ABSTRACT
Objectives: To report the association between testosterone treatment in hypogonadal men with hepatic steatosis, non-alcoholic fatty liver disease and cardiovascular disease (CVD). Methods: A prospective study was conducted to assess the physiological and functional performance of the long-term effects of testosterone undecanoate treatment on hepatic steatosis in 496 hypogonadal men. Two groups were studied, the treatment group (T-group) of 312 patients treated with TU 1000 mg every 12 weeks and followed for 8 years, and an untreated control group (C-group) of 184 patients. We evaluated liver functions and Fatty Liver Index (FLI) according to Mayo Clinic parameters and guidelines. Results: The T-group showed a decrease in the FLI (from a mean [SD] of 83.70 [12.15] to 67.12 [19.21]), bilirubin (from a mean [SD] of 1.69 [4.21] to 1.31 [1.91] mg/dL), triglycerides (from a mean [SD] of 254.87 [92.99] to 213.37 [66.91] mg/dL), and gamma-glutamyl-transferase (from a mean [SD] of 39.45 [11.51] to 29.11 [7.68] U/L) over the duration of the study. Other parameters were also reduced in the T-group such as body mass index (from a mean [SD] of 31.59 [4.51] to 29.50 [3.84] kg/m2) and waist circumference (from a mean [SD] of 107.51 [9.95] to 101.86 [9.28] cm). A total of 25 deaths (7.8%) were recorded in the T-group, among them, 11 (44%) were related to CVD. While in the C-group 28 deaths (15.2%) were recorded and all the reported deaths (100%) were related to CVD. Conclusions: The findings suggest that long-term testosterone therapy in hypogonadal men improves liver function. While, the physiological and functional improvements in the liver may be associated with a decrease in CVD-related mortality.
Abbreviations
ALT: alanine transaminase; AR: androgen receptor; AST: aspartate transaminase; BMI: body mass index; CVD: cardiovascular disease; FLI: Fatty Liver Index; γ-GT: gamma-glutamyl-transferase; MetS: metabolic syndrome; LDL: low-density lipoprotein; NAFLD: non-alcoholic fatty liver disease; RCT: randomised controlled trial; T2DM: type II diabetes mellitus; TT: total testosterone; TTh: testosterone therapy; TU: testosterone undecanoate; WC: waist circumference
KEYWORDS: Testosterone therapy, renal function, men, hypogonadism, cardiovascular risk factor, mortality
Introduction
The prevalence of hepatic steatosis has substantially increased in the last decade and reached 10–24% worldwide, with a strong association with type II diabetes mellitus (T2DM) and obesity according to several studies, especially in Western societies [1].

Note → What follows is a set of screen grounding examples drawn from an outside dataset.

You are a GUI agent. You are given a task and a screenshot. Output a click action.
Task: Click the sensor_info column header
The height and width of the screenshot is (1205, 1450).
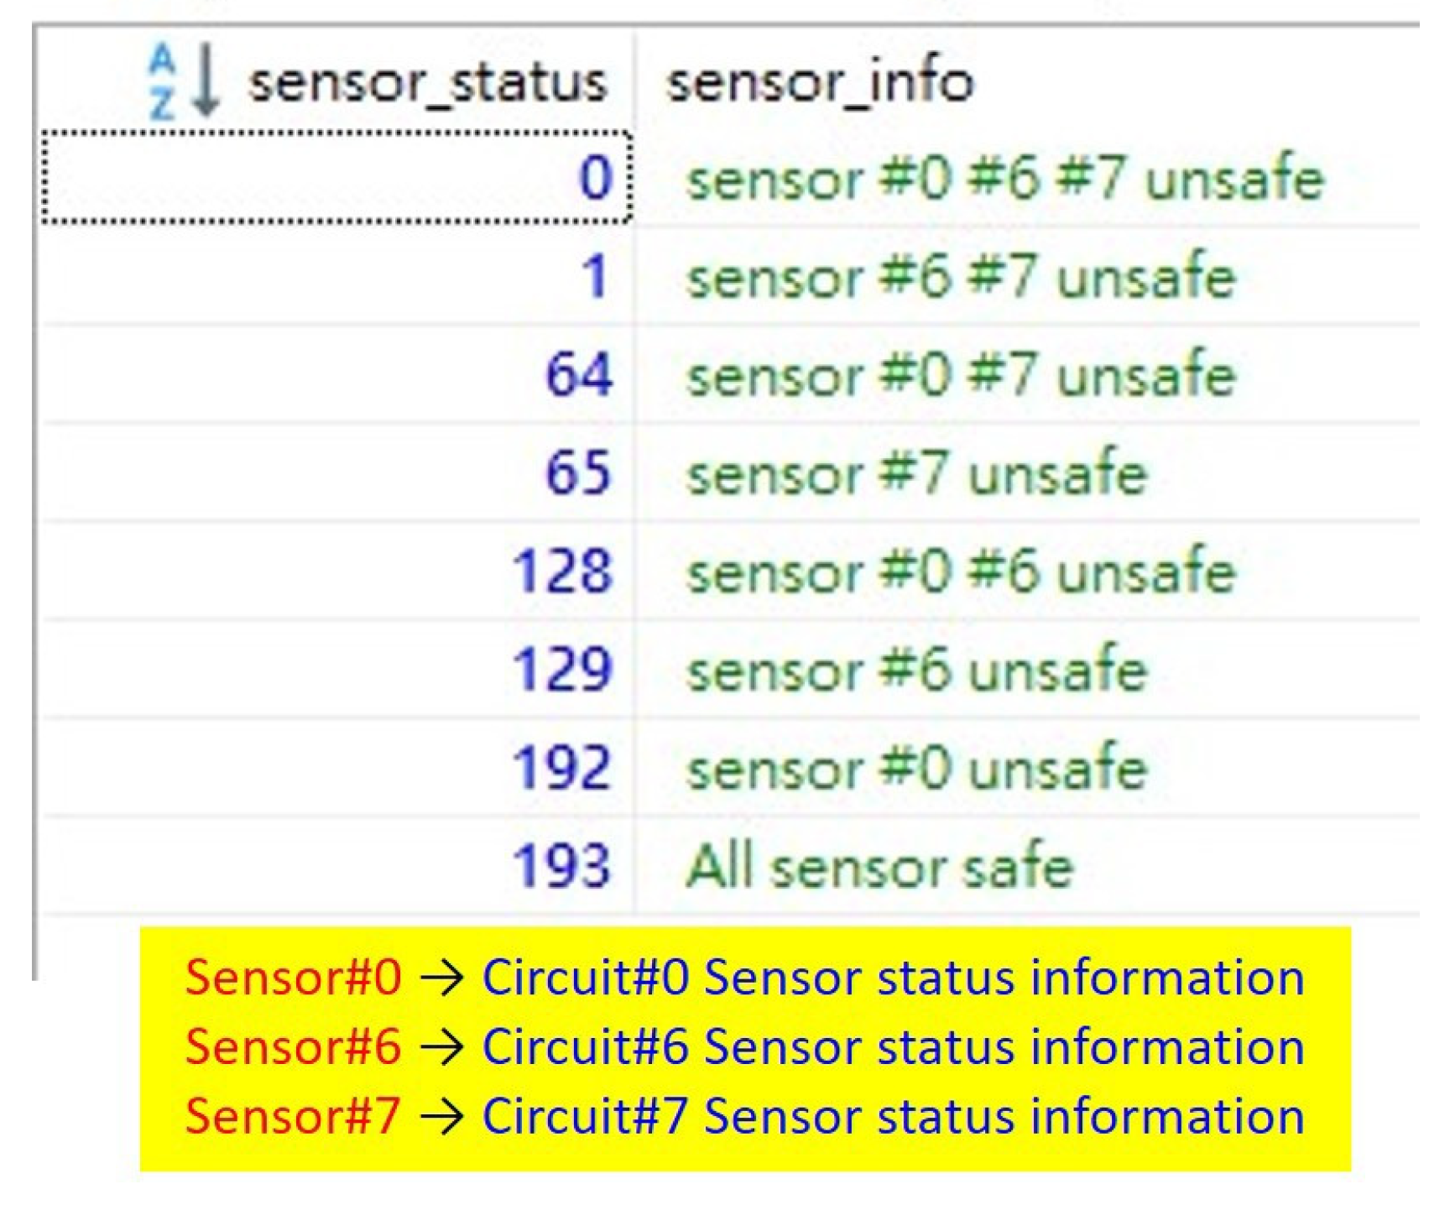click(x=819, y=82)
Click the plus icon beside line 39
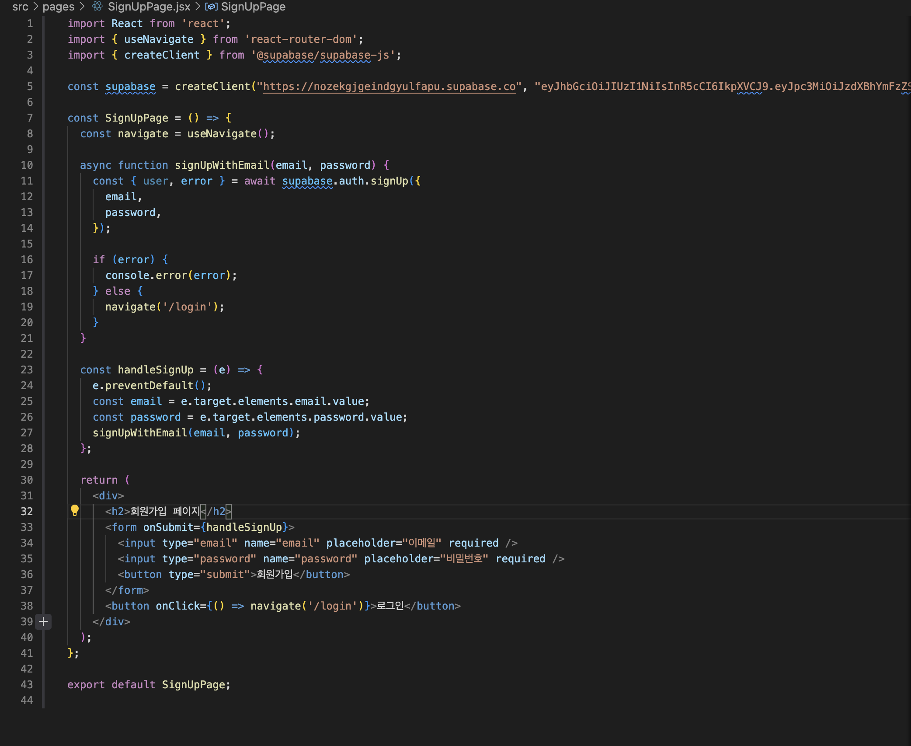 pos(43,621)
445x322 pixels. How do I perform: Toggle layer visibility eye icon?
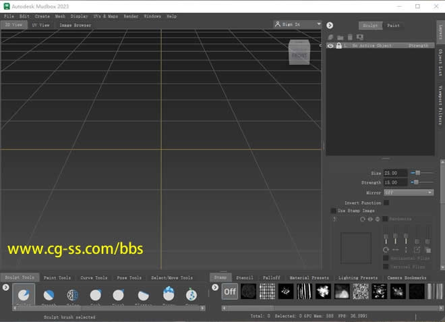[x=330, y=46]
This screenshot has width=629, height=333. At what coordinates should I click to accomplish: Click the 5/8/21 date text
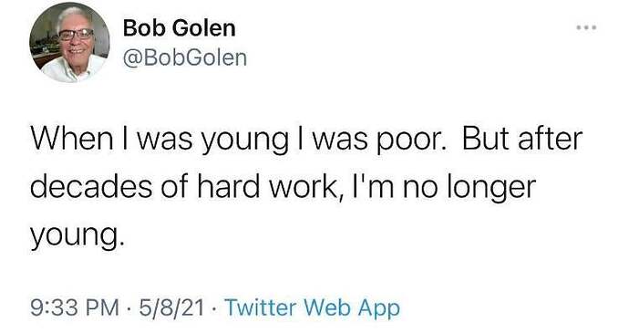(x=171, y=307)
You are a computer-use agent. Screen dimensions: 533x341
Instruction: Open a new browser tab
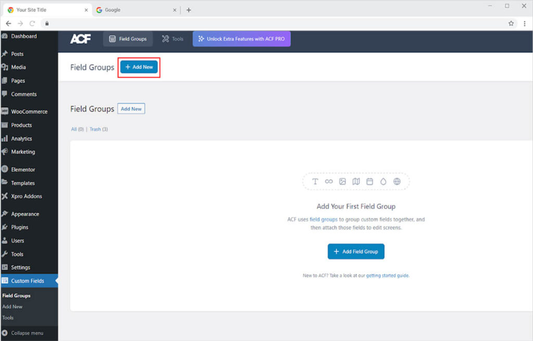pyautogui.click(x=188, y=10)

The main characteristic of hepatic steatosis is the fat deposition in liver and is referred to as non-alcoholic fatty liver disease (NAFLD). NAFLD is a liver inflammation that can lead to cirrhosis, liver failure, and often hepatocarcinoma [2]. Hepatic steatosis is also associated with an increase incidence of metabolic syndrome (MetS), T2DM, and obesity, where the key components of these diseases include hyperinsulinaemia, dyslipidaemia, and insulin resistance [3,4]. The prevalence of NAFLD ranges from 50% to 75% in patients with T2DM and in obese patients from 80% to 90% [5–11].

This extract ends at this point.